● **Directive**
Render each line of text in the items below as a JSON array of strings, one string per line, with blank lines omitted. Leave the pictures out of the output.

● **Given information**

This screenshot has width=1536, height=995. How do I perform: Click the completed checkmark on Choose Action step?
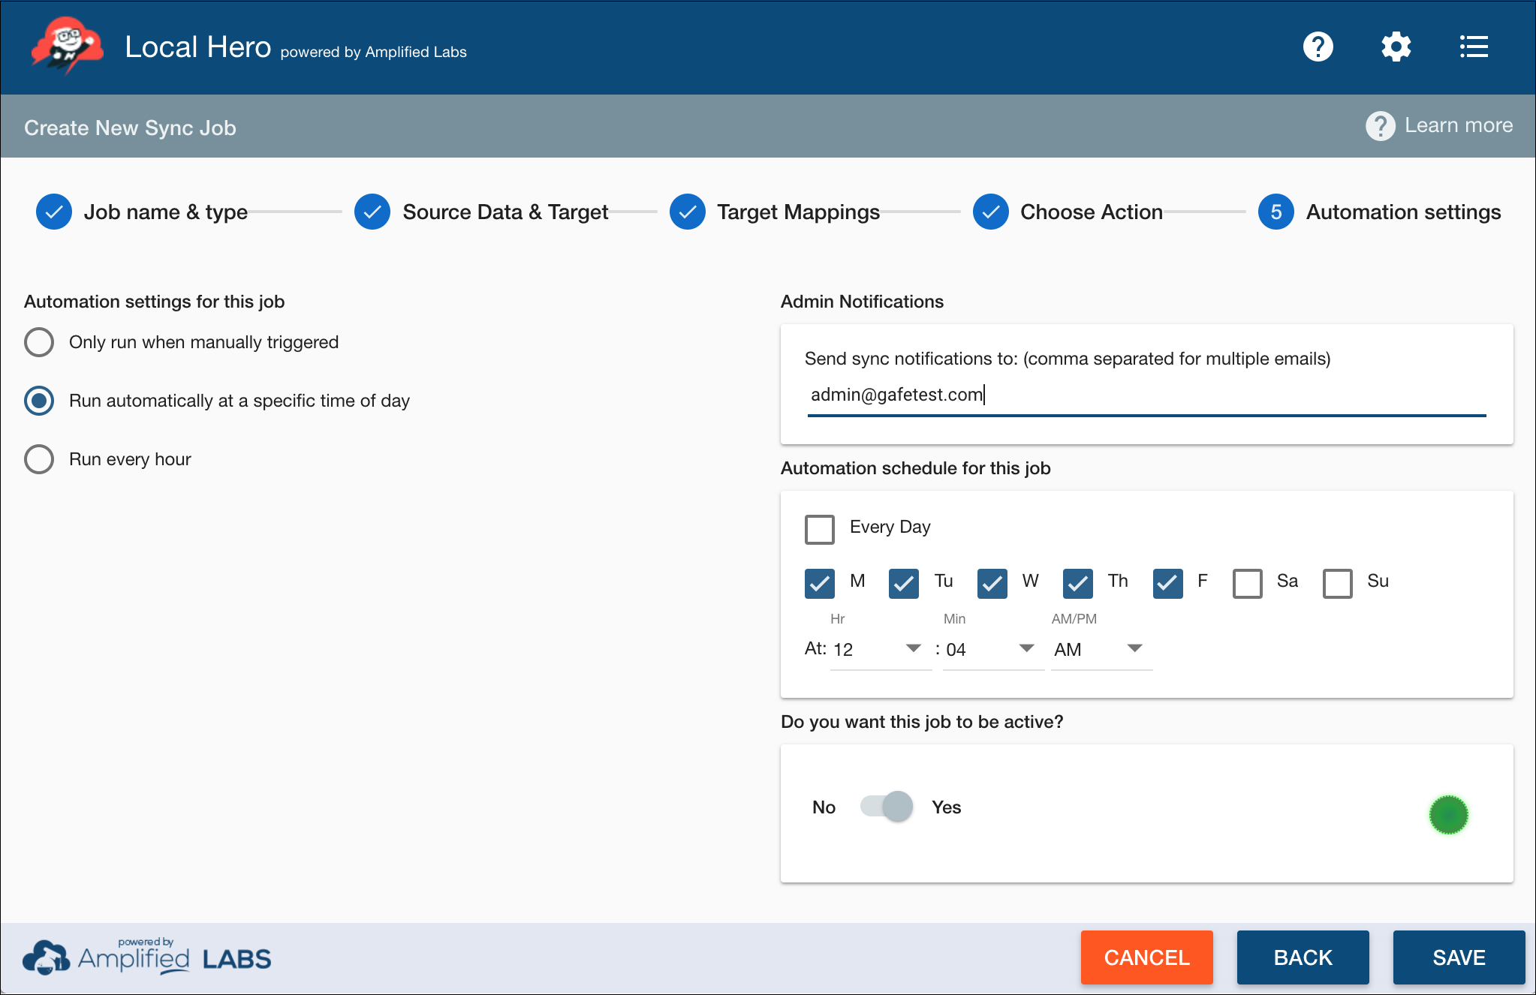[x=990, y=212]
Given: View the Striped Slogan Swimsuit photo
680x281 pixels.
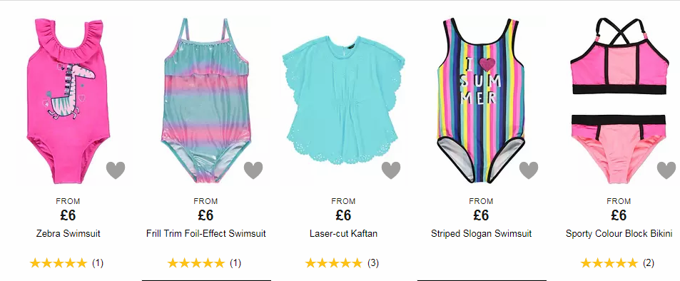Looking at the screenshot, I should (481, 101).
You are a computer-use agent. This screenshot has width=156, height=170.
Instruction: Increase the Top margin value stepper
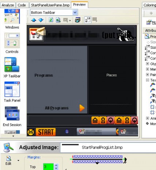click(x=56, y=165)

● **In response**
[
  "This screenshot has width=1536, height=995. How do I perform: Click the completed checkmark on Choose Action step?",
  "[x=990, y=212]",
  "Given: View the Striped Slogan Swimsuit photo",
  "680x281 pixels.",
  "Looking at the screenshot, I should (481, 101).",
  "You are a computer-use agent. This screenshot has width=156, height=170.",
  "Instruction: Increase the Top margin value stepper",
  "click(x=56, y=165)"
]